Looking into the future, Republican voters are going to increasingly cherish the Senate, even as the Democratic base’s ire at the institution grows. As I’ve previously noted, the upper chamber’s malapportionment crisis—in which fewer and fewer voters are needed to construct durable Republican majorities—is only going to get worse. One study suggests that changing demographics could one day allow 30 percent of Americans to elect 70 of its senators—a cohort that will skew rural, white, and conservative.

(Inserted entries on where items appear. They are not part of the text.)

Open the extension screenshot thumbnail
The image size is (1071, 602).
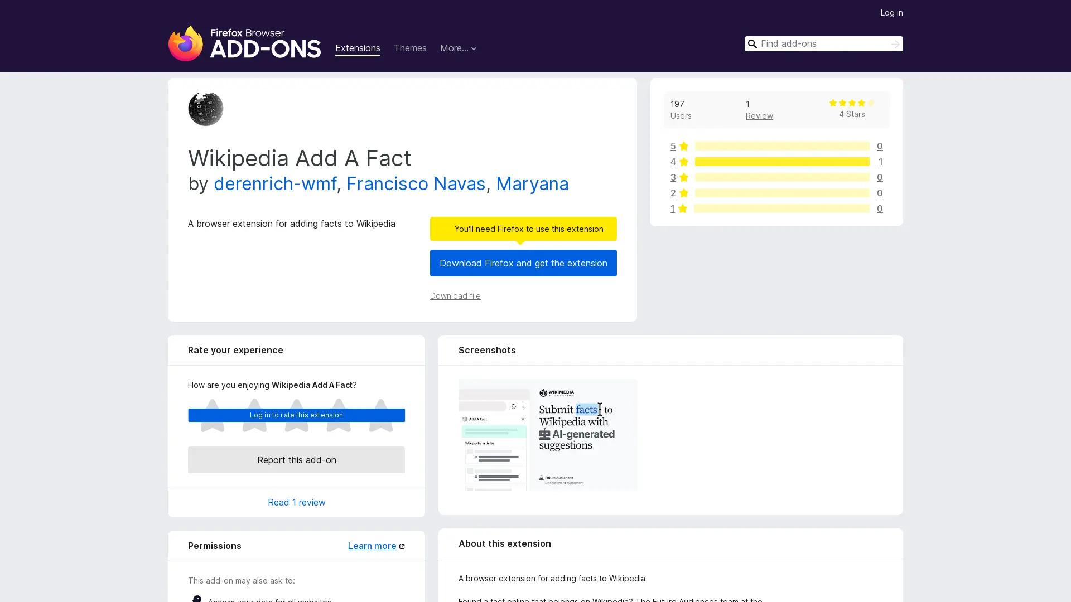[x=548, y=435]
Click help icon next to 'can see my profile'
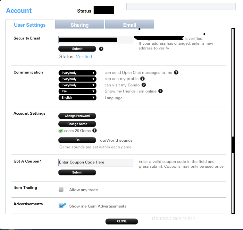 (x=142, y=79)
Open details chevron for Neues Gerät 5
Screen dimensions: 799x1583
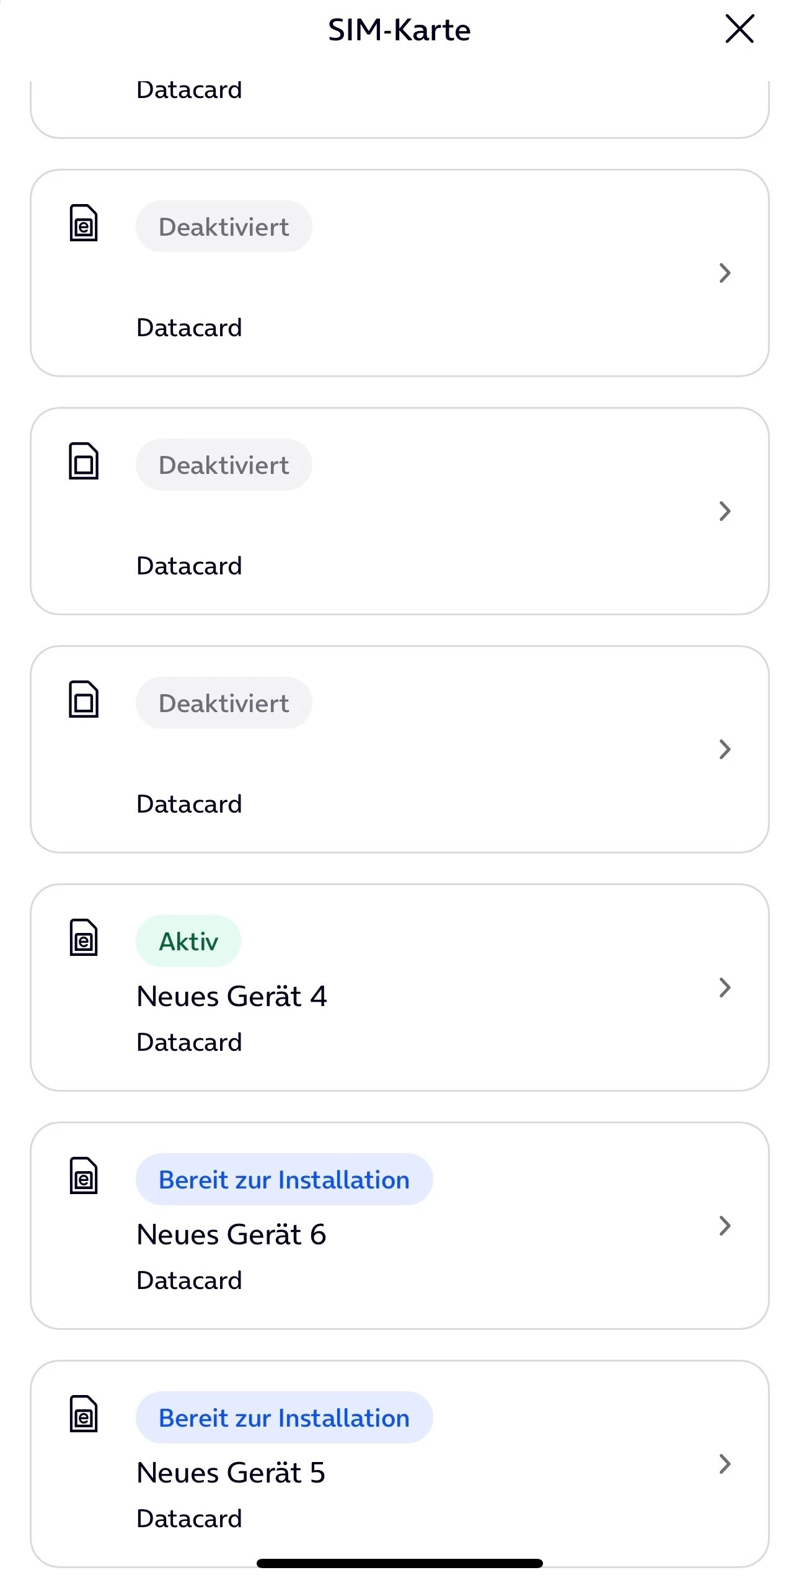pyautogui.click(x=724, y=1463)
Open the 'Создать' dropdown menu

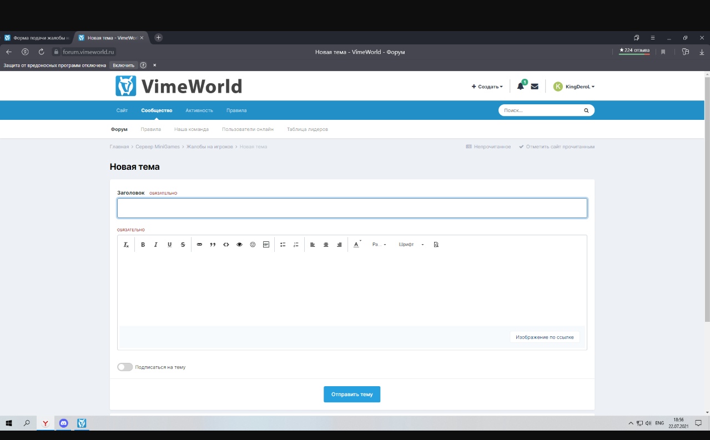[x=487, y=87]
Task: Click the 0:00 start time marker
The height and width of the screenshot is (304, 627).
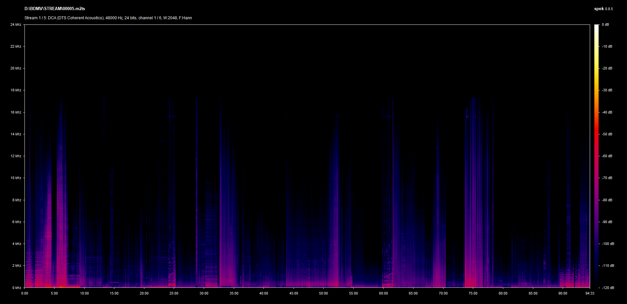Action: point(24,293)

Imagine a GOP-led Senate capable of convicting a Democratic president in an impeachment trial minutes after their being sworn in—this could be reality in some of your lifetimes. Not so much for the geriatric windbags of the Democratic caucus, but they can look into that bleak future and see a perfect arrangement: an inert superminority caucus, with cushy jobs and top-flight health care, Statler-and-Waldorfing their way into decades-long careers as stern letter writers and handwringing concern-havers. Why put up a fight when you’re getting exactly what you want?